• _Document section_
......

Elizabeth Olson, Ph.D.

About

I’m an applied science leader and clinical psychologist specializing in AI, NLP, and machine learning in healthcare settings. I currently serve as Vice President of AI/NLP Clinical Research Science at Crisis Text Line, where I lead a global, interdisciplinary team using large language models and transformer-based architectures to analyze over 12 million mental health crisis conversations.

My work focuses on the development and governance of ethically responsible AI tools in high-risk, high-sensitivity environments. This includes suicide risk detection, multilingual NLP, and real-time behavioral health insights. I also contribute to AI risk frameworks, IRB processes, and data privacy protocols at the organizational level.

Prior to joining Crisis Text Line, I spent a decade as an Assistant Professor in the Department of Psychiatry at McLean Hospital / Harvard Medical School, where I founded and directed a federally funded lab on trauma, resilience, and social behavior. My academic research used digital phenotyping, mobile sensing, and multimodal neuroimaging (fMRI, MRS, DTI) to study social withdrawal, reward learning, and mental health during critical developmental periods. In the earliest part of my career, I focused on understanding how brain development contributes to the development of decision-making during adolescence and the transition to adulthood. 

My work has been supported by the National Institute of Mental Health (K23, R01), the CDC, the American Public Health Association, and the Brain & Behavior Research Foundation. 

Selected Recent Projects / Publications

  • My team and I built a natural language processing pipeline to extract mentions of planned suicide methods from crisis conversation transcripts, providing a unique pathway to understanding changes in planned methods in near-real-time. (Tripodi et al., JAACAP Open, in press) 
  • We used NLP techniques to identify relationships between linguistic features of crisis counselor speech and the texter’s perception of genuine concern, opening pathways to improve the effectiveness of crisis conversations. (Buda et al., EMNLP 2024). 
  • We developed an NLP model that provides continuous, granular scoring of the emotional ‘heat’ of statements in conversations, which can serve as a tool to measure how effectively an intense conversation is de-escalated. (Tripodi et al., EMNLP 2025). 
  • In my prior role, my colleagues and I identified differences in the relationship between loss of pleasure (anhedonia) and decision-making in people with PTSD.  (Olson et al., Biological Psychiatry CNNI, 2024).

......

• _Recorded information_
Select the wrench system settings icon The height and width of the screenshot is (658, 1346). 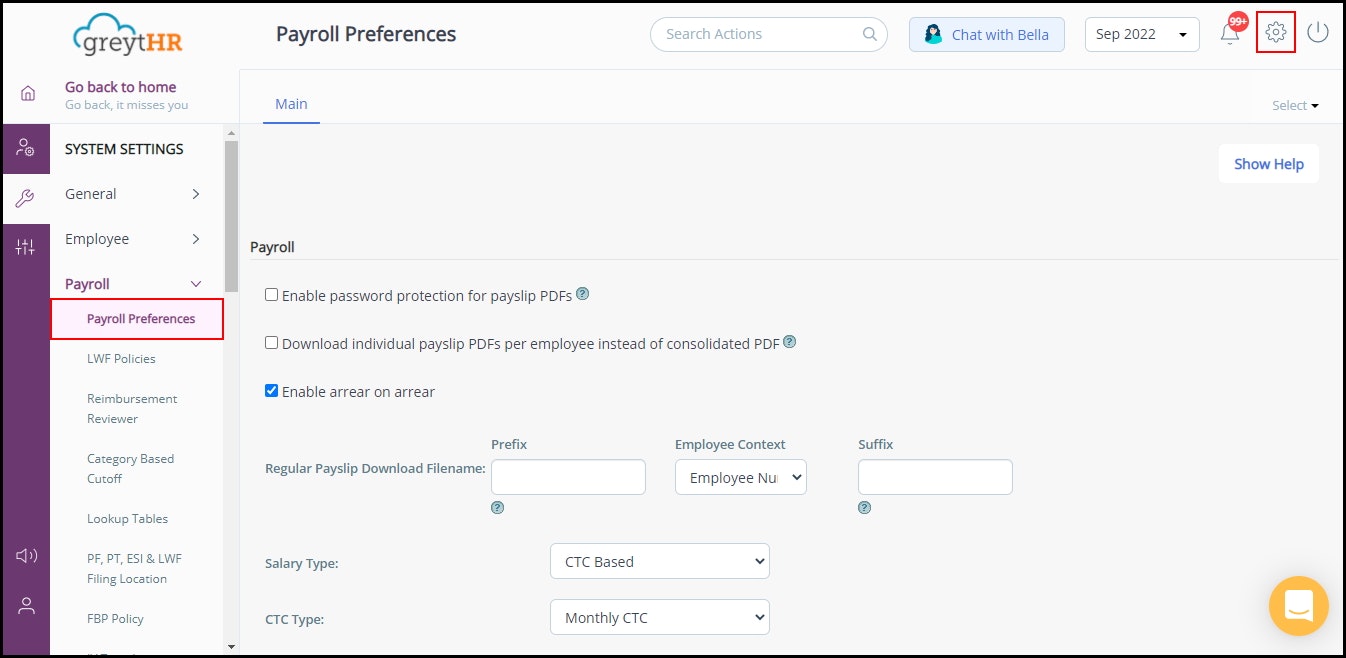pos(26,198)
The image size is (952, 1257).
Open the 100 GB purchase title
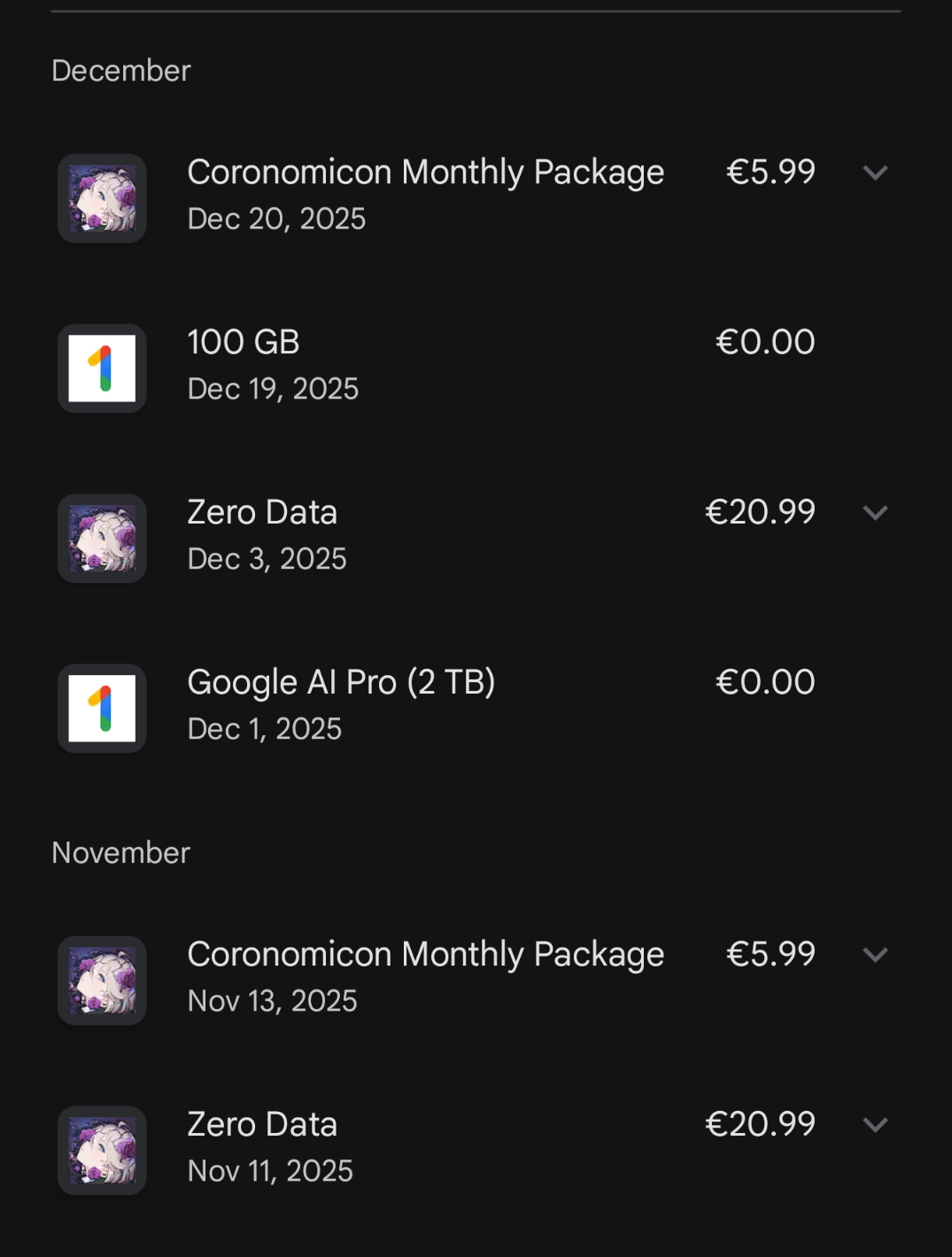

......

• _Work instruction_
Print the portion of the Elizabeth Olson profile between "Elizabeth Olson, Ph.D." and "health crisis conversations.", inclusive, reproducing it verbatim.

• _Result of this exercise_
Elizabeth Olson, Ph.D.

About

I’m an applied science leader and clinical psychologist specializing in AI, NLP, and machine learning in healthcare settings. I currently serve as Vice President of AI/NLP Clinical Research Science at Crisis Text Line, where I lead a global, interdisciplinary team using large language models and transformer-based architectures to analyze over 12 million mental health crisis conversations.